◆ **TASK OBJECTIVE**
Your answer should be the lines from the one with "You are a GUI" to the end of the data below, both included, exact and free of pictures.
Segment Start: SUPPLIED RECORDS
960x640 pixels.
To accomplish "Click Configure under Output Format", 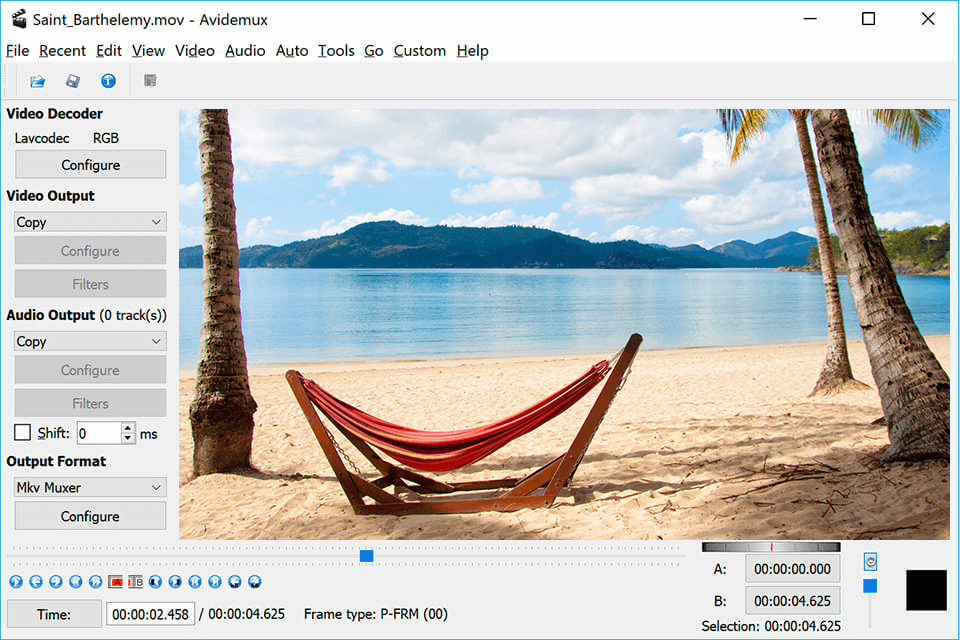I will pyautogui.click(x=90, y=516).
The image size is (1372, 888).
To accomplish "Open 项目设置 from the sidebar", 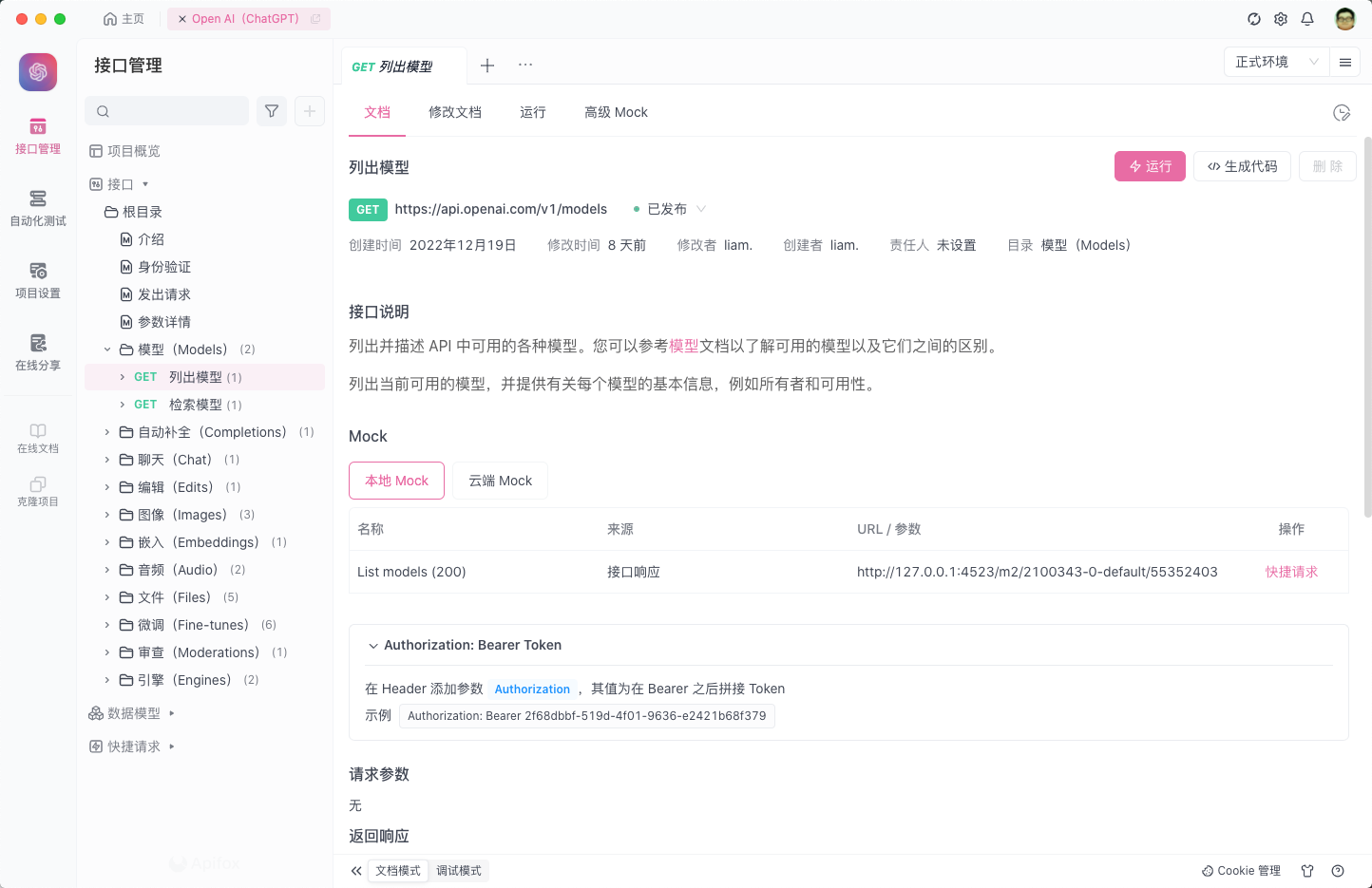I will coord(37,280).
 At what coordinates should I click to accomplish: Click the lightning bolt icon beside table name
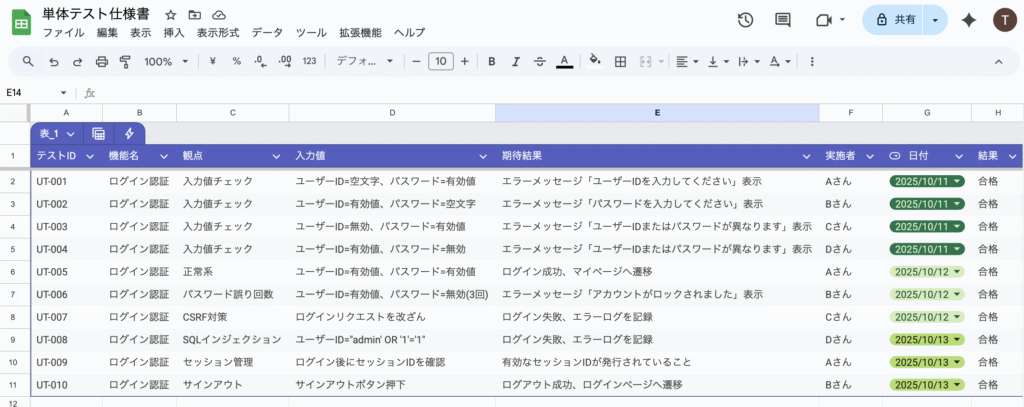pos(129,133)
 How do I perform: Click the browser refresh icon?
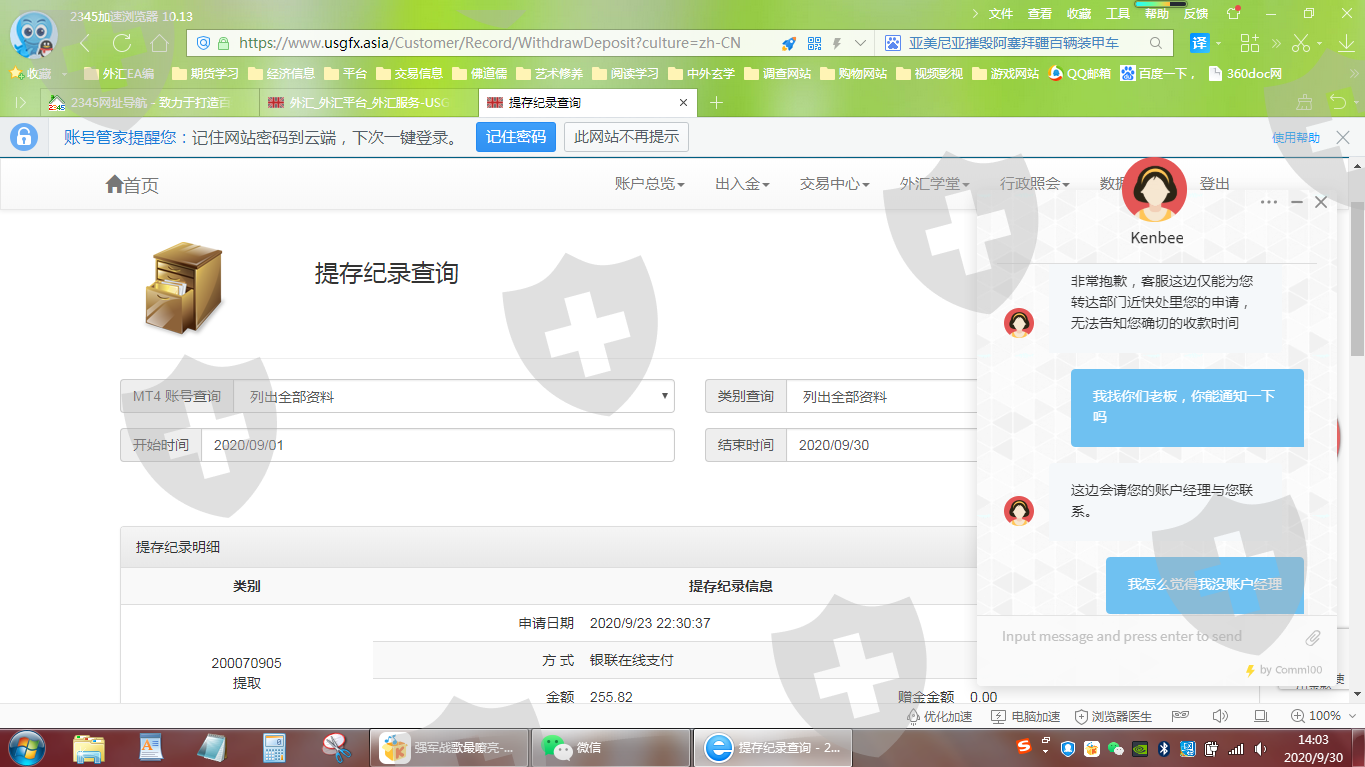tap(122, 43)
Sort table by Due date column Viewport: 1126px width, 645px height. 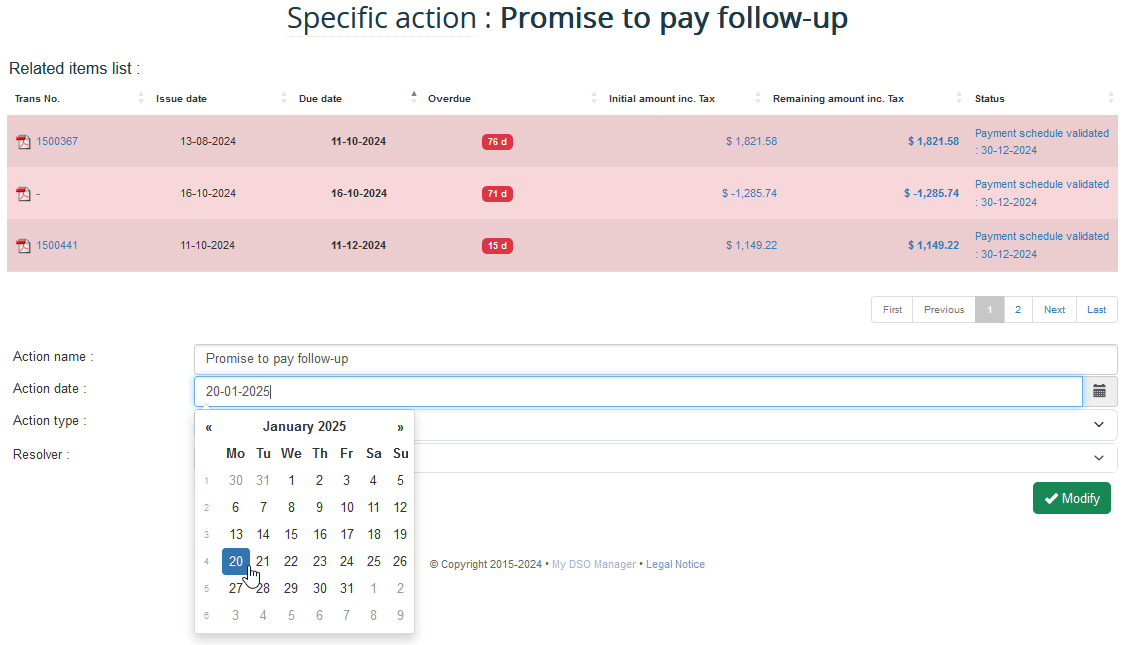[320, 99]
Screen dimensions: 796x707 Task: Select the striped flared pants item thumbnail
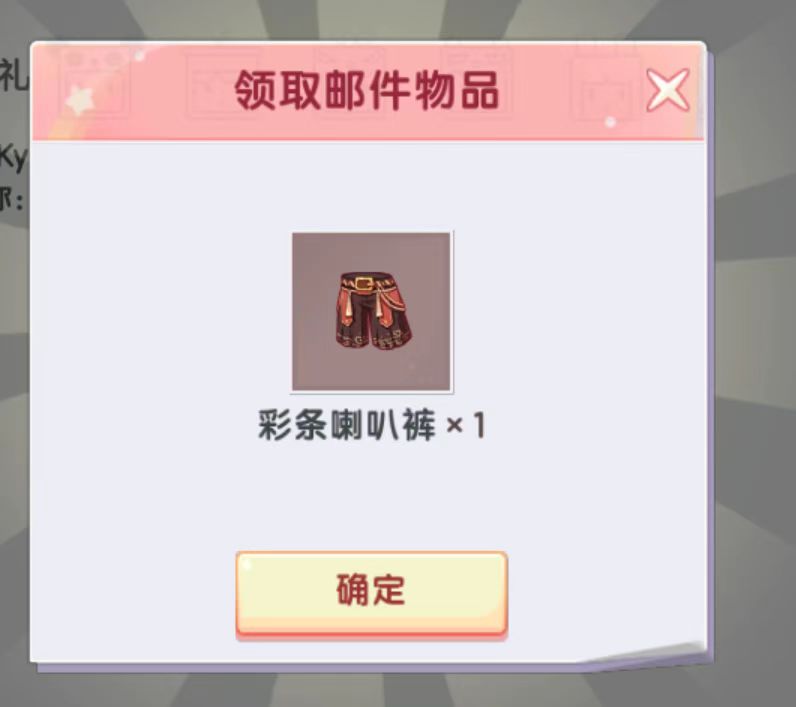click(371, 312)
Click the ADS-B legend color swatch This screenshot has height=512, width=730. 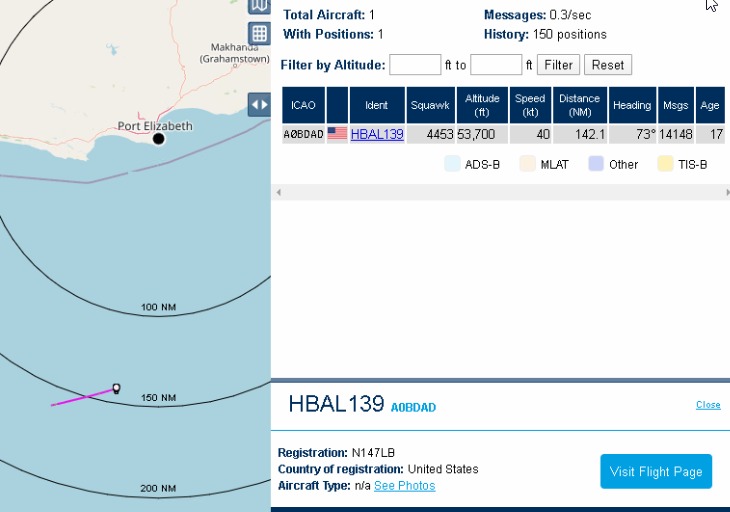pos(452,164)
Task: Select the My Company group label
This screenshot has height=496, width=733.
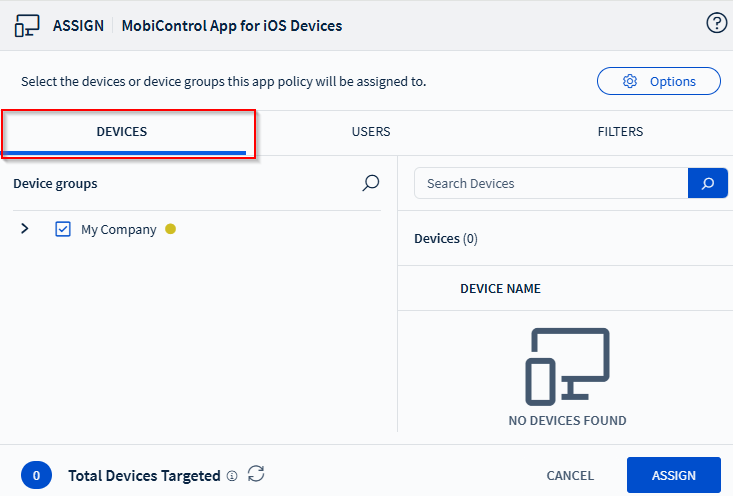Action: (x=118, y=229)
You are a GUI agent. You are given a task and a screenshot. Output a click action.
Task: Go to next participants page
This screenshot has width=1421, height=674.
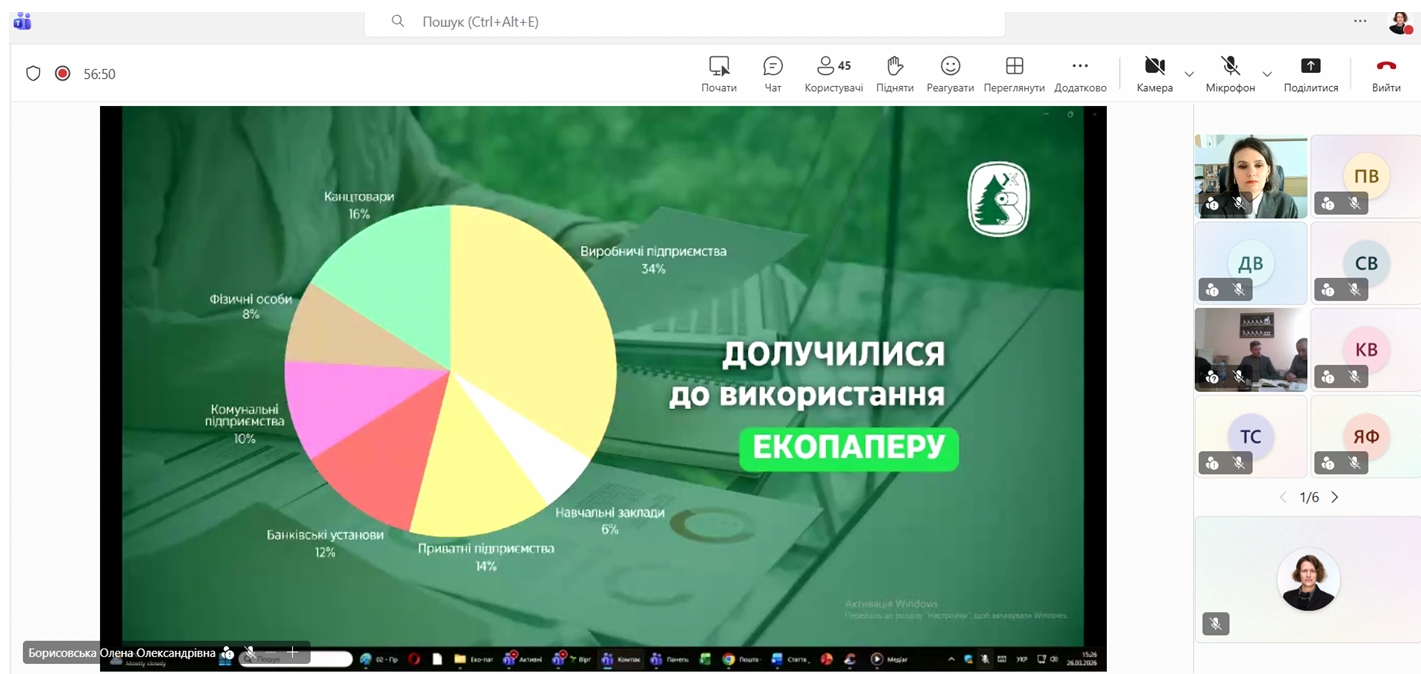(x=1334, y=497)

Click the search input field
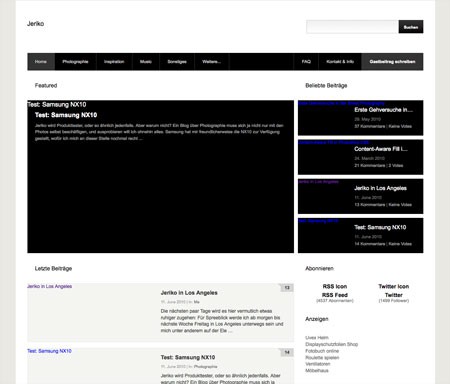point(352,27)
Segment End: SUPPLIED RECORDS
◆ **SOLUTION TO THE EXERCISE**
You are a GUI agent. You are given a task and a screenshot. Output a click action.
Task: Go to next participants page
This screenshot has width=1421, height=674.
(x=1334, y=497)

Click the search input field
point(352,27)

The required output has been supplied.